The wild mallard is the ancestor of most domestic ducks. Perhaps one reason for its success is that it can survive on a great variety of foods. Aquatic plants such as sedges, wild celery, smartweeds, duckweeds, pondweeds and wild rice are among its favorites; and acorns, beechnuts, grain, corn and the seeds of many plants are among its choices of upland food.

Although most of a mallard’s food is vegetable in nature, it does also consume various types of animals, such as small fish, tadpoles, snails, leeches, angleworms, frogs, mice and toads. A great favorite in the summer is mosquito larvae. It’s claimed that these ducks are far better mosquito controllers than many fish species.

Mallards are statewide breeders in Wisconsin and are present in all seasons. Many do migrate south, but given enough food and open water during the winter, they soon prove their unusual hardiness.

The average drake mallard is about 26 inches from the tip of its beak to the sporty, curled tip of its tail. It has a wingspan of 36 inches. Its iridescent, green head; narrow, white collar; and reddish-brown breast present a handsome picture. A good field mark on a mallard is the violet-blue wing patch, called a speculum, that’s edged by a white border both in front and behind.

American black ducks have violet wing patches too, but without the white border. This is so obvious that, with a little practice, you can even see the mallard’s white-bordered wing patch while the bird is in flight.

The hen’s brown and beige plumage is mottled and streaked throughout, giving her colors that can blend with her nesting site’s vegetation. The speculum in each of her wings is the same as on the male, but she lacks the curled tail tip.

The female lays an egg every other day until a clutch of eight to 12 is set in the nest, which can be on the ground or as high as 30 feet in a tree hollow. Incubation takes about four weeks; the fledglings can fly when they’re about eight weeks old.

Mallards experience two molts each year. They undergo a complete molt – losing all their feathers – during the late summer to early fall, but fortunately, not all at the same time. A partial molt occurs in early to mid-summer, when only the body feathers, not the wing feathers, are dropped. This plumage is called an eclipse plumage, and it lasts for about a month. During this time, drakes look like hens, but the female appearance remains the same all year.

The dabbling ducks include the mallard, American black duck, northern pintail, northern shoveler, wood duck, blue-winged teal and green-winged teal, to name a few. Other ducks, called bay ducks, can dive deeply in the big lakes.

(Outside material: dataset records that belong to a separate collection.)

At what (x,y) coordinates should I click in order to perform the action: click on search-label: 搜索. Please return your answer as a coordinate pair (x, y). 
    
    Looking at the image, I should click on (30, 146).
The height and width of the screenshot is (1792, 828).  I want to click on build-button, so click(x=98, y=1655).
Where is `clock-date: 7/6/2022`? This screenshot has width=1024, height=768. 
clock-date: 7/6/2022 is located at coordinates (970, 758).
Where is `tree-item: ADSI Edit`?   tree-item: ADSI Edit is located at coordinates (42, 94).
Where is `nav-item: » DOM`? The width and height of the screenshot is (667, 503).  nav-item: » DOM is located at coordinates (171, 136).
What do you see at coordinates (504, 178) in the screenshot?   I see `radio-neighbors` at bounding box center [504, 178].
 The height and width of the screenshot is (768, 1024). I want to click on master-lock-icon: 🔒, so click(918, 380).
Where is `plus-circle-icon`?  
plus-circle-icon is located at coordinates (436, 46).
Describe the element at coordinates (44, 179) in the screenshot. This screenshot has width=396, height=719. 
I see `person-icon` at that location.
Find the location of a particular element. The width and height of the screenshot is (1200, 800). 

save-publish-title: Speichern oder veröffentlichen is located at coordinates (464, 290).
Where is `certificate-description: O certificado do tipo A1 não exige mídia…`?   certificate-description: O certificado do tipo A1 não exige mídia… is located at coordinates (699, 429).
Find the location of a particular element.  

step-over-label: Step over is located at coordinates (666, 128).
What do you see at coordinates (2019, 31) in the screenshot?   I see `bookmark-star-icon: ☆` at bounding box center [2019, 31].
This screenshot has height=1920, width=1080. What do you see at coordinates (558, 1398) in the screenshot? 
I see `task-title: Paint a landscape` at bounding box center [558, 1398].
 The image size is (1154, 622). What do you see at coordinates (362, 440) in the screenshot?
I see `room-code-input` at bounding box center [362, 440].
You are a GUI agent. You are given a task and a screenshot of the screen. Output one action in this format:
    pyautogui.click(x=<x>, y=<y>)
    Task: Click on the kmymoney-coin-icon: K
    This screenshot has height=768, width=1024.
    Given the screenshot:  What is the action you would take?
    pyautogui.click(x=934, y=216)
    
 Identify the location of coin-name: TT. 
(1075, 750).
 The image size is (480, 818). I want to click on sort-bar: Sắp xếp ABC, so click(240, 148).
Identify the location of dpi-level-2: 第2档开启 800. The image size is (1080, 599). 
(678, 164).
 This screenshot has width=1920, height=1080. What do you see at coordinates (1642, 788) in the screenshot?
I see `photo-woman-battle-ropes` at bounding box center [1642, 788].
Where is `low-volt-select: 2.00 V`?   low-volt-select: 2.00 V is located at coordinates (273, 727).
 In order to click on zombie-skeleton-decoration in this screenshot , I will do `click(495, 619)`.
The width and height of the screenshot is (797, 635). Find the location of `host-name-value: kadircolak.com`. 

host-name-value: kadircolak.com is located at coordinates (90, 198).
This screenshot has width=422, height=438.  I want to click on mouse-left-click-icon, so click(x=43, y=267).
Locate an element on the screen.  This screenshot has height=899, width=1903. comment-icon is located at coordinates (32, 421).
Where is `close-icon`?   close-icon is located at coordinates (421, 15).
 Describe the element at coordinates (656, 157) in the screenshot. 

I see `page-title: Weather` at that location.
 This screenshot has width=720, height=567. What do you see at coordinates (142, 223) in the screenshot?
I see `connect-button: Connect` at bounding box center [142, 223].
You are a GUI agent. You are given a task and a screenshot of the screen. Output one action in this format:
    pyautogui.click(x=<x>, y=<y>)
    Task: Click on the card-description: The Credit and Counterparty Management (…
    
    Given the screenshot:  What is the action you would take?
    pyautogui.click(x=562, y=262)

They include the redhead, canvasback, ring-necked and scaups, plus the heavier goldeneyes, buffleheads and scoters.

One memorable, early-April trip many years ago was to Plainfield, Wisconsin, to witness the dawn courtship dance of the greater prairie chicken. We had to drive to our blind in total darkness along gravel roads that were flooded with spring rains. Our leader told us to observe any ducks in the road ponds. She said if they were dabbling ducks, the water level was to drive through. However, if they were diving ducks – capable of diving deeply – we should turn around and take another route!